Key dates in Joe Nacchio’s illegal-insider-trading case:
January 1997: Nacchio is named Qwest CEO.
June 1999: Qwest makes hostile takeover bid for U S West.
June 2000: $50 billion merger is completed.
October 2000: Accounting company Arthur Andersen tells Qwest the way the company books fiber-optic-capacity sales is high-risk and that it faces a possible challenge from federal regulators.
March 11, 2002: Qwest announces that the Securities and Exchange Commission has opened an informal inquiry into its accounting practices.
April 2002: The SEC makes its investigation formal.
June 16, 2002: Nacchio is forced to resign.
July 10, 2002: Qwest confirms that the U.S. Justice Department is investigating possible criminal activities.
November 2003: Qwest completes a re-audit of its books for 2000-02, wiping out $2.5 billion in improperly logged revenue.
March 15, 2005: The SEC sues 12 former Qwest executives, including Nacchio, for allegedly inflating the company’s financial performance and misleading investors.
Dec. 20, 2005: Nacchio is charged with illegal insider trading in the sale of $100.8 million in stock from January to May 2001.

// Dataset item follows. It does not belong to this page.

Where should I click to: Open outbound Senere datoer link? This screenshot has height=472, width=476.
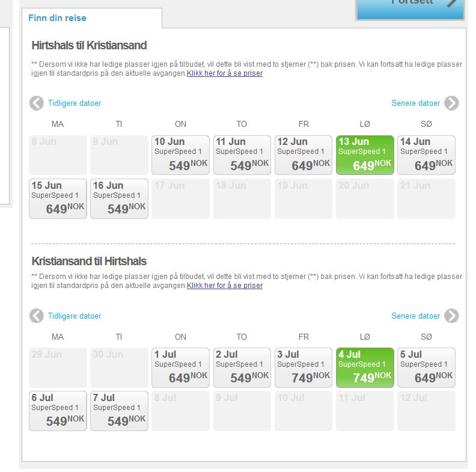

March 19, 2007: Trial begins in U.S. District Court in Denver.
April 19, 2007: Nacchio found guilty of 19 of 42 counts.
July 27, 2007: Nacchio is sentenced to six years in prison.
Aug. 22, 2007: Nacchio is granted bail pending appeal.
Dec. 18, 2007: Oral arguments are heard in appeal.
Monday: A three-judge panel of the 10th U.S. Circuit Court of Appeals reverses the guilty verdict in a 2-1 ruling and orders a new trial.